The CEO of Electronic Arts, Andrew Wilson, recently gave an outline to company employees stating why he believes it would be beneficial for the organization to end its relationship with FIFA. In a statement that was made internally to staff during a company meeting back in November of 2021, Wilson said that the FIFA license has been “an impediment” to the company’s ambition for the soccer video game series.
According to comments that were anonymously provided to Video Games Chronicle, Wilson said FIFA had made it nearly impossible for EA to expand its game modes beyond the traditional 11-vs-11 format. These sources also explained that Wilson suggested EA only got value from the game during non-World Cup years because FIFA is just “four letters on the front of the box”.
“I’m going to be more open… more open than I’ve been with the outside world,” Wilson said when asked why EA was considering breaking up with FIFA. “We’ve had a great relationship with FIFA over the past 30-odd years. We’ve created billions in value… it’s just huge. We’ve created one of the biggest entertainment properties on the planet. I would argue – and this may be a little biased – that the FIFA brand has more meaning as a video game than it does a governing body of soccer. We don’t take that for granted and we try not to be arrogant. We’ve worked really hard to try and make FIFA understand what we need for the future. Our players are telling us they want us to move really quick: ‘we want you guys doing stuff fast’. And in order to do that, we need a level of freedom to be truly creative, innovative and experiment in the marketplace. Because of the nature of the approval timetables and the various things around our FIFA license, that’s actually been really hard and we’re moving much slower than we want.”

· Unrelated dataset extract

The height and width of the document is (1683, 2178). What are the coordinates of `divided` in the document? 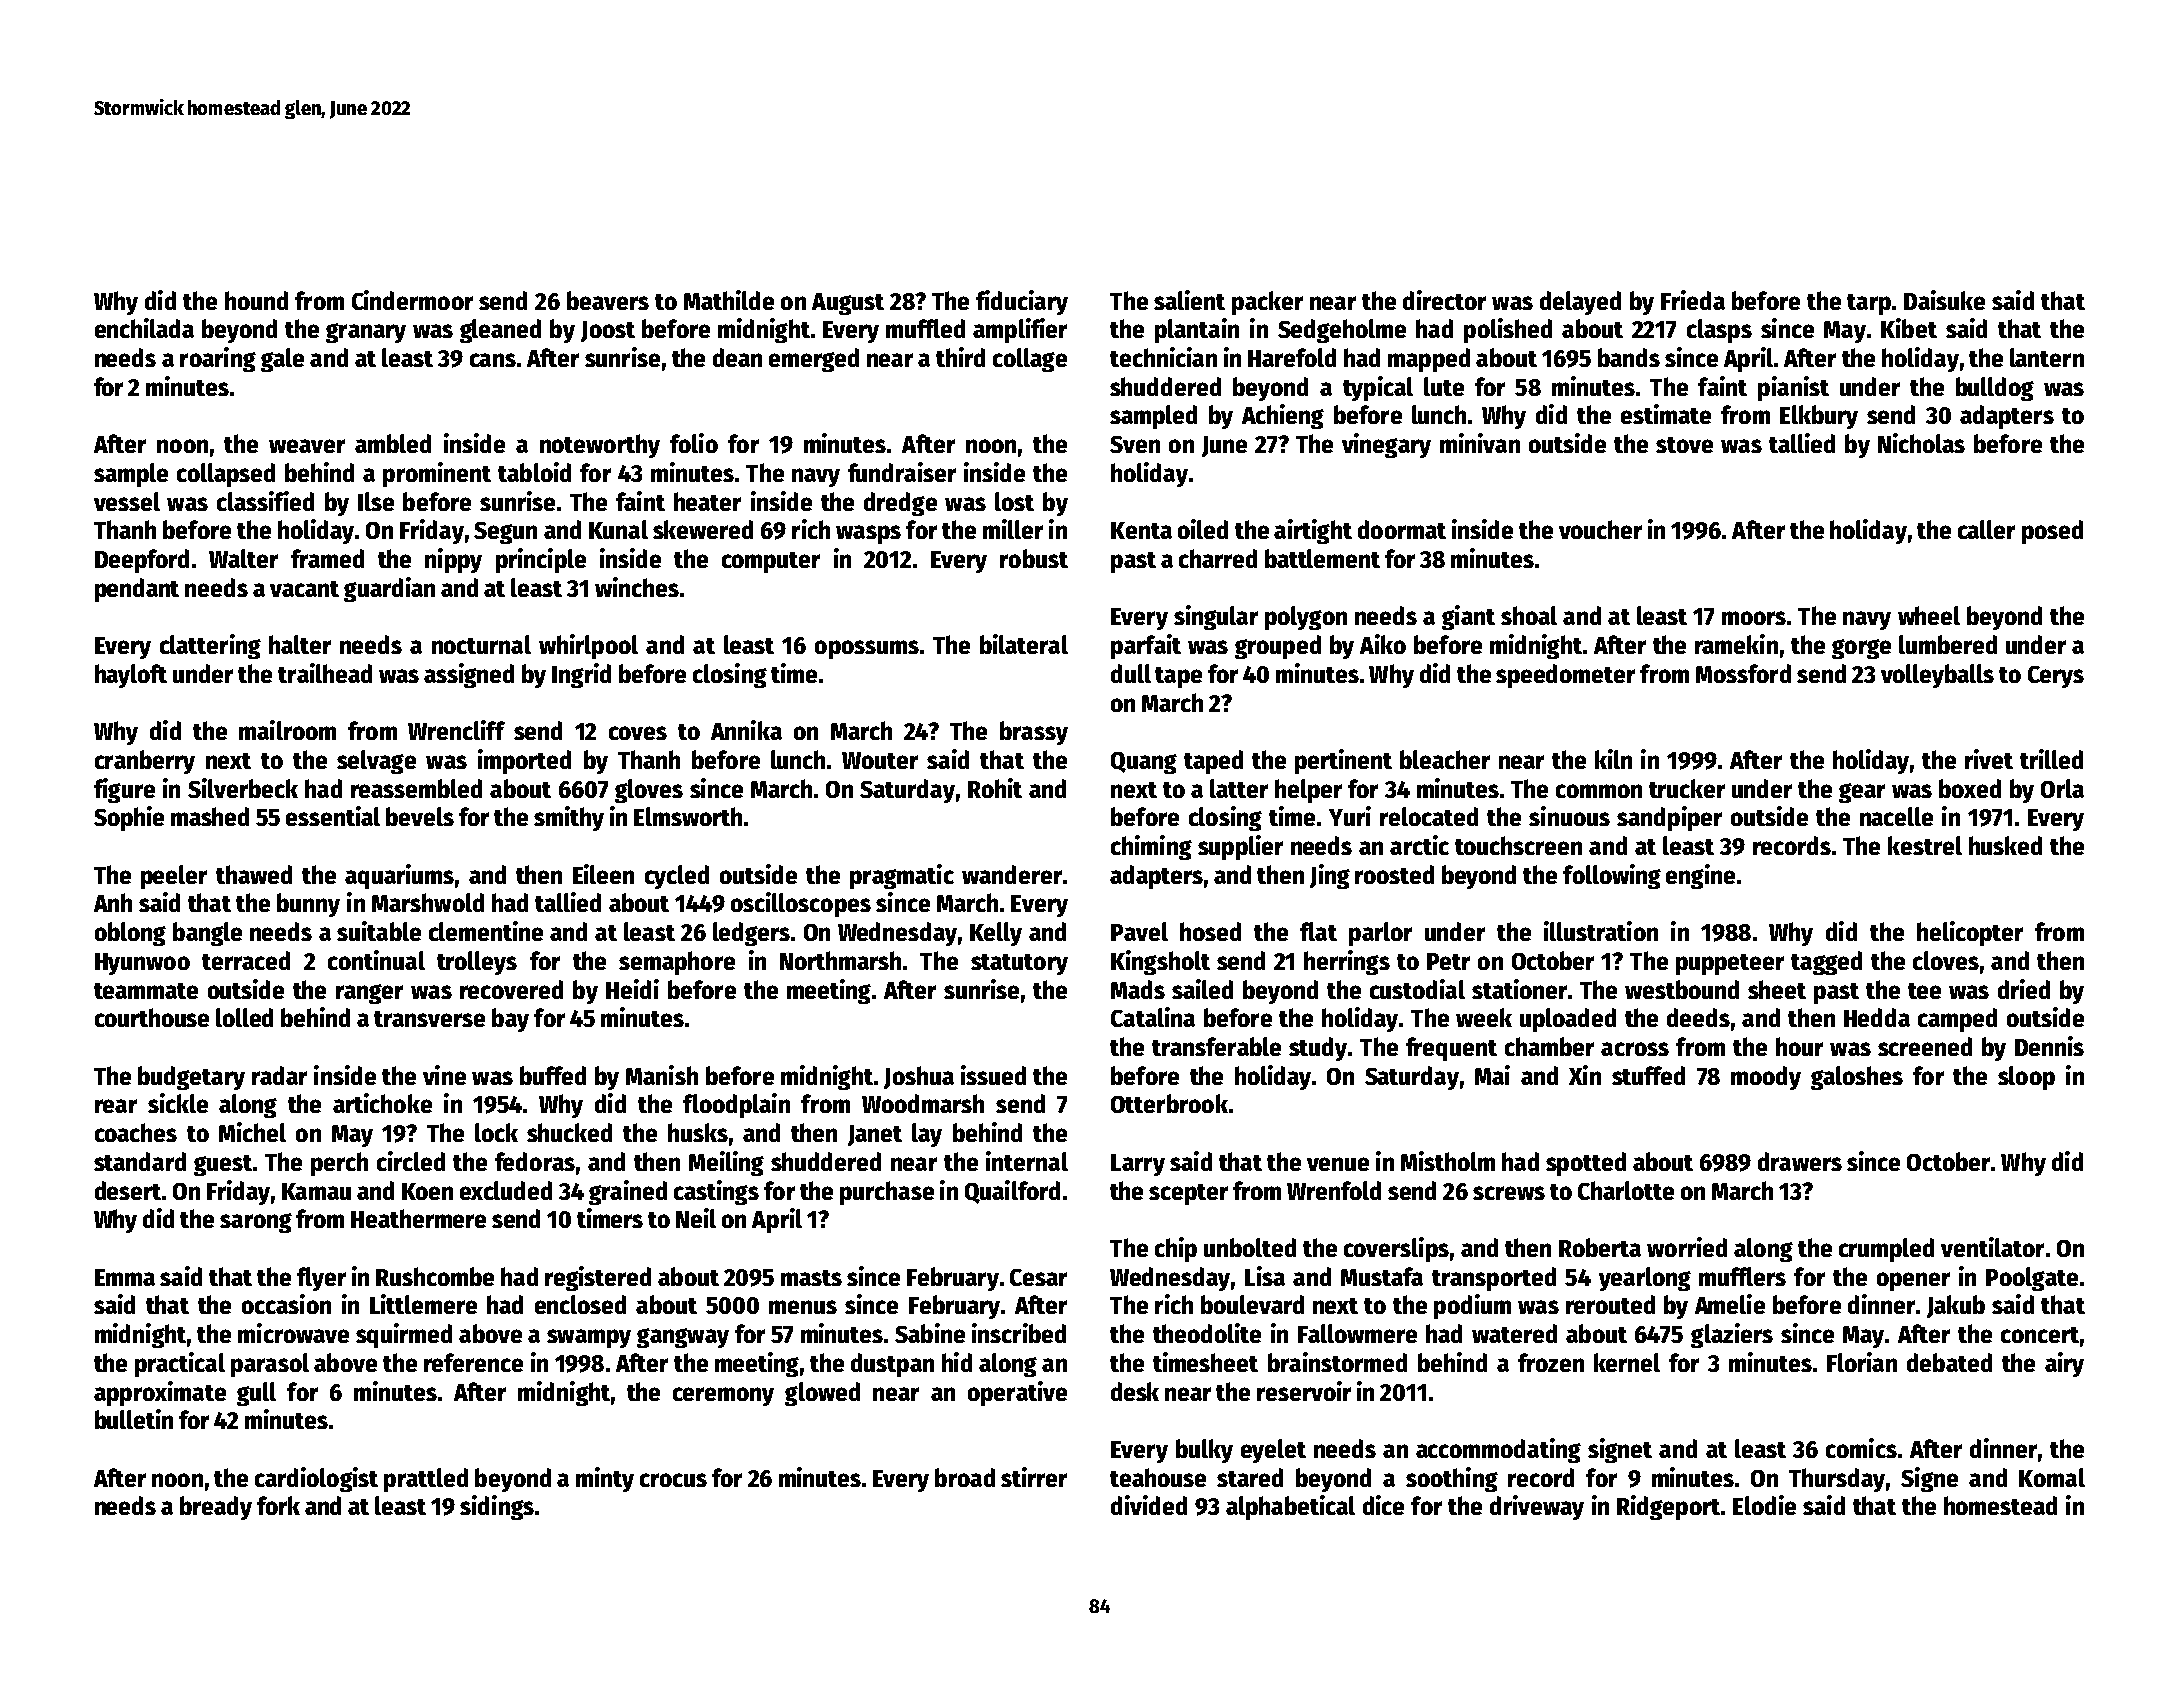 It's located at (1149, 1505).
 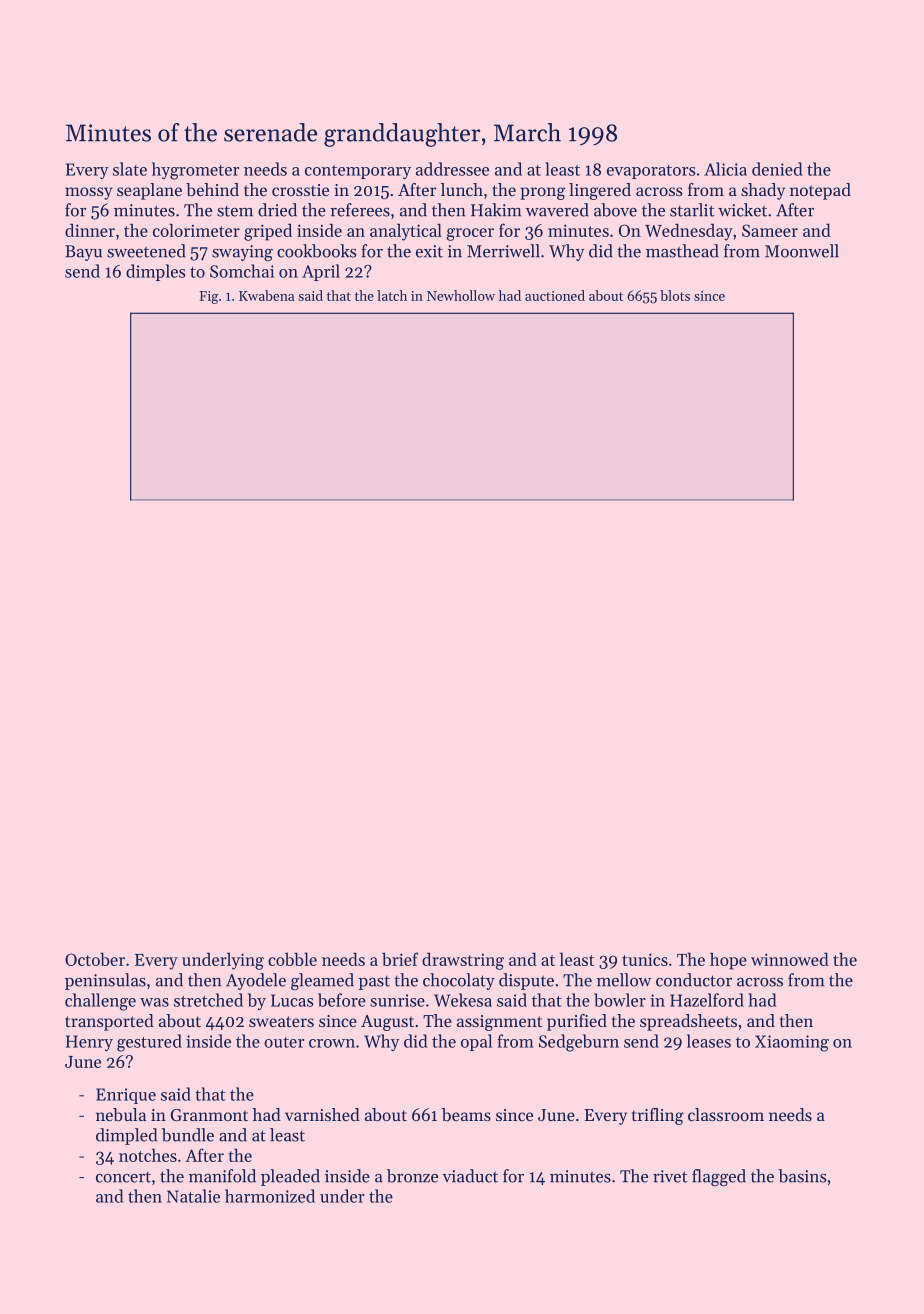 I want to click on mellow, so click(x=624, y=980).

Despite the franchise’s global success, EA said it has considered rebranding the video game series. In an October 2021 statement, EA did say it could cut ties with FIFA and rename the franchise. However, the organization would be able to retain all of its other league, player, and stadium rights because those came from agreements outside of the soccer governing body. Shortly after this announcement, EA Sports filed a licensing trademark for EA Sports FC in the U.K. and Europe.
The Profit‘s Take:
This was pretty fire from Andrew Wilson. I wonder what was the straw that broke the camel’s back in this relationship. The article specifically said FIFA is stopping EA from doing what they want with the game, causing them to hold back features etc. I get why they would want to sever this relationship if they are being held hostage for more money. If this was called EA Sports Soccer instead, it would be interesting to see how many copies this game would sell if it were the same experience.